### GOAL 1
Name every bird species mentioned in the post about birding near Leeds Point and Brigantine.
### GOAL 2
Carry on the post about birding near Leeds Point and Brigantine, picking up after its final sentence.

### SOURCE

>> BEGIN

Marsh hunting

We took a ride today to South Jersey to visit some favorite little shops and antique places. On our way home, I dragged my husband down some back roads of the Pine Barrens to Leeds Point which, according to local lore, is the birthplace of the jersey devil. I was more interested in finding some birds. We followed a rutted dirt road into the saltmarsh and found the view above, with Atlantic City in the distance. If you look closely at the photo, you can see NJ’s first wind farm, only operational for the last 2 months or so. There is said to be 5 turbines, each 380 feet tall, although I only count 4 in the photo. If you’re interested in reading NJ Audubon’s opinion on alternative energy sources, click here.

Most of the marsh is part of the Brigantine National Wildlife Refuge and emcompasses more than 45, 000 acres of coastal NJ habitat. There is great birding at Brig during every season. One of my best memories is of being there late one fall afternoon when thousands upon thousands of snow geese arrived for their evening roost. Peregrines nest on towers built for them (and on nearby Atlantic City high-rises) and Bald Eagles harass the waterfowl. Northern Harriers and Short-Eared Owls are commomplace. There is even a huge nesting-box platform for barn owls – and I was lucky enough to see one once! Birding there with Pete Dunne I remember being told that only birders with a *pure heart* would see the Barn Owls in the box. Like they were some sort of dream bird or a bird of one’s imagination. I bet that’s a line he uses to this day to account for not being able to produce the owls on demand for his birding groups.

>> END

### DATA SECTION
>> BEGIN

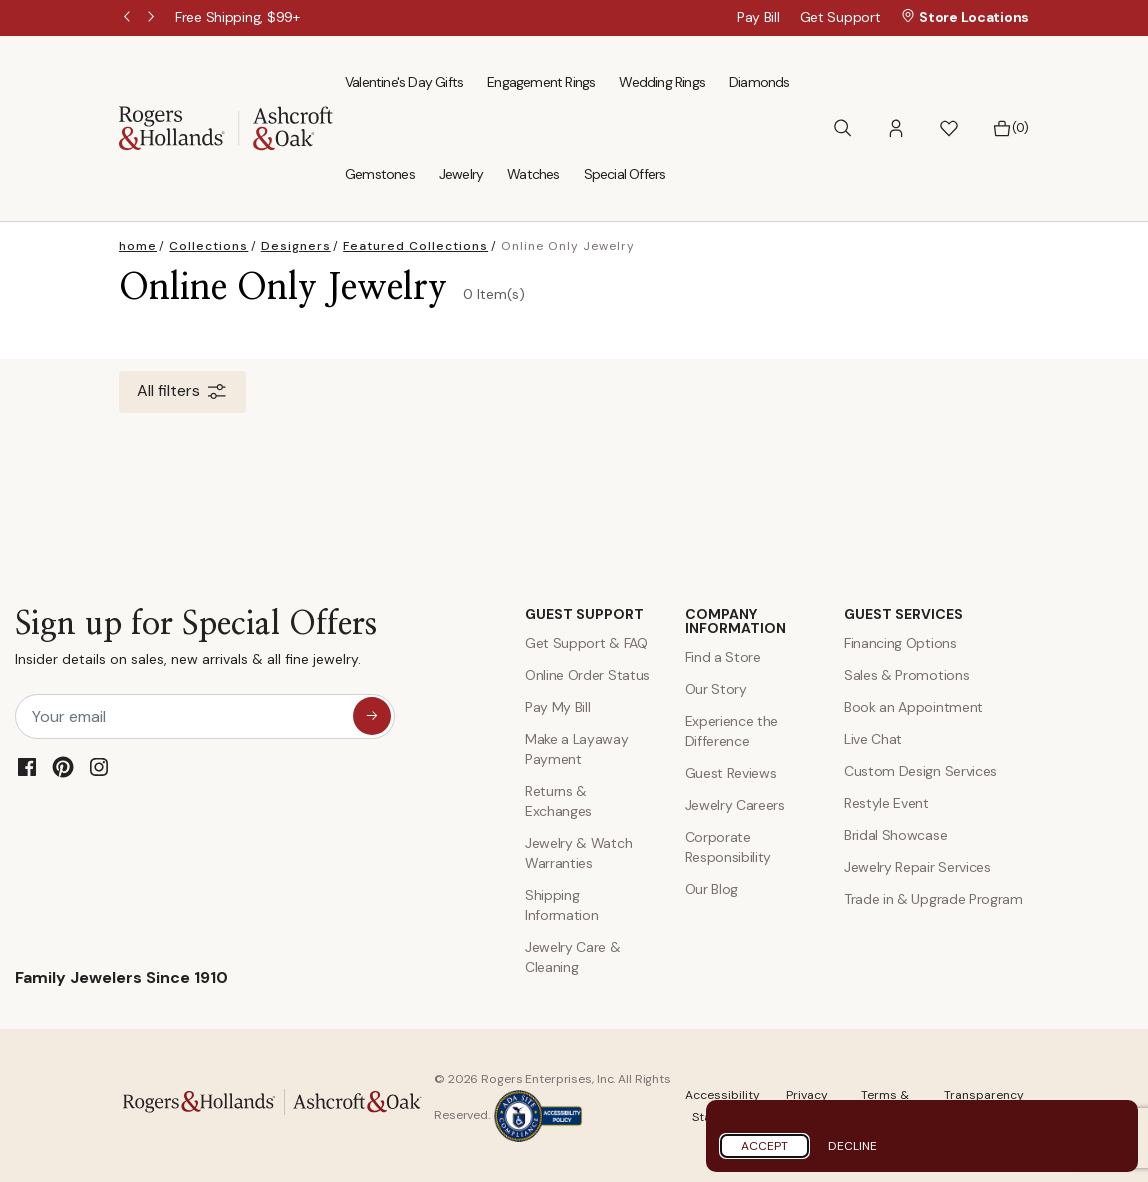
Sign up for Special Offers (196, 642)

>> END

### TASK OUTPUT 1
snow geese, Peregrines, Bald Eagles, Northern Harriers, Short-Eared Owls, Barn Owls

### TASK OUTPUT 2
Because it’s a wildlife refuge, it is to a large extent managed for hunting. Is that an incongruous statement, or what? The refuge is closed on certain days for duck hunting, or maybe even deer hunting, I suppose. We came across these *visual aids* to help the guys with guns recognize what they are shooting at. A bit scary, but if it prevents them from shooting a Peregrine at 20 yards then it doesn’t seem so silly.

After driving around for a while through the refuge, we finally came upon a bird perched across a creek. Being the well-prepared birder I am, I didn’t have my binoculars with me on this *shopping trip* and I didn’t even have my eyeglasses because I wasn’t doing the driving. So, of course, you know it was a good bird we found. I couldn’t see a thing. I tried to use my digital camera with its 10X zoom to get a look at the bird but it was of little use. I snapped a few photos, all the while complaining to my husband that all I could see was a brown blob perched amid the phrags. I told him that if it would fly, I might have a chance. His joking suggestion was that we throw a rock at it to make it fly. Driving away, I decided we probably had a short-eared owl.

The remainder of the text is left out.